Anoche, en la final, la tarea parecía distinta. De contrarrestar un juego interior tan poderoso como el del equipo moscovita se pasaba a tratar de frenar al juego de perímetro más creativo de Europa, el del Real Madrid. El comienzo del partido no presagiaba nada bueno para los chicos de Georgios Bartzokas, que después de 10 minutos perdían por 27-10. Fue un primer cuarto mágico para el conjunto de Pablo Laso. Una tormenta perfecta donde los tapones de Begic encontraban el complemento perfecto en las acciones ofensivas de Llull, Rudy o Mirotic. El Real Madrid metía todo. El Olympiakos nada. La estrella del equipo, Vassilis Spanoulis, veía el aro más pequeño que nunca y su valoración se desplomaba a ritmo de record.
Y entonces, de repente, en el intervalo que va desde el final del primer cuarto, al comienzo del segundo, ese ejército de sanguijuelas vestido de rojo y blanco se transformó, como por arte de magia. “Hay que endurecer el juego, si no estos tíos nos crujen”, alguien debió decir desde el banquillo heleno. Lo sucedido en los últimos tres cuartos pasará a la historia del baloncesto. Otro milagro. Olympiakos empezó a defender, a cambiar en cada bloqueo, a morir en cada balón como si fuera el último de sus vidas. Y Spanoulis a anotar. Y aprovechando la permisividad arbitral, la ola expansiva fue matando al Real Madrid inexorablemente. Baste mencionar el parcial en los últimos treinta minutos de juego, un 61-90 demoledor que coronó con toda justicia al equipo que más fe le puso al partido.

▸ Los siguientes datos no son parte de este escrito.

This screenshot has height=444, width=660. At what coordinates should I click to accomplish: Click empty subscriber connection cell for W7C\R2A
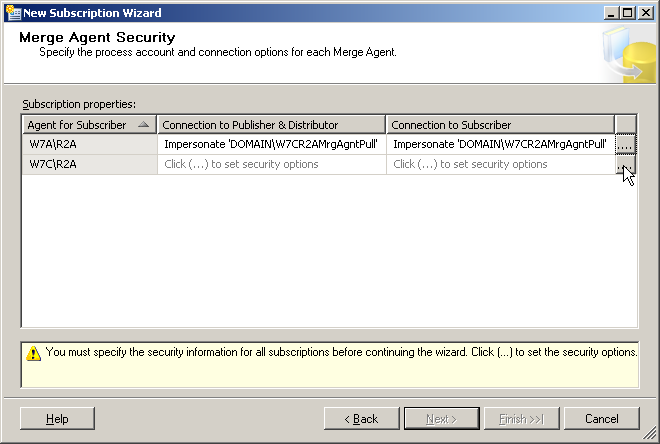499,164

Hablar de “atraco” o de “robo” arbitral es no haber jugado al baloncesto. Todos sabemos que el listón defensivo lo ponen los árbitros y que tu obligación es adaptarte a lo que hay. El Real Madrid no lo hizo y empezó a estar más preocupado por lo que pitaban los árbitros que en poner toda la carne al asador y luchar hasta el final, como su rival lo había hecho durante los últimos treinta minutos de partido. Sirva como ejemplo la jugada en la que Mirotic queda tendido en el suelo, después de una acción en la que Hines intenta taponar al hispano-montenegrino ¿Fue falta? Probablemente ¿Qué ocurrió después? Que los jugadores del Madrid se quedaron mirando, unos a los árbitros, otros a Mirotic y Law atravesó la pista para anotar sin que una sola mano blanca apareciera.
El Real Madrid de Pablo Laso cuajó un primer cuarto de ensueño. De los otros tres cuartos restantes, no queda otra que aprender. El salto cualitativo parece evidente. Dos presencias en Final Four en tres años. En la primera no se compitió, en la de Londres se estuvo cerca de la gloria. El estilo de juego está más que definido. Solo queda potenciarlo y apoyar al entrenador y a la plantilla, en cuya confección hay evidentes errores que se pueden subsanar con un par de retoques. Falta calidad en el juego interior y un toque más de físico. Con eso y algo más de dureza mental, la novena será solo cuestión de tiempo. Con menos mimbres, el Olympiakos ha conquistado dos consecutivas.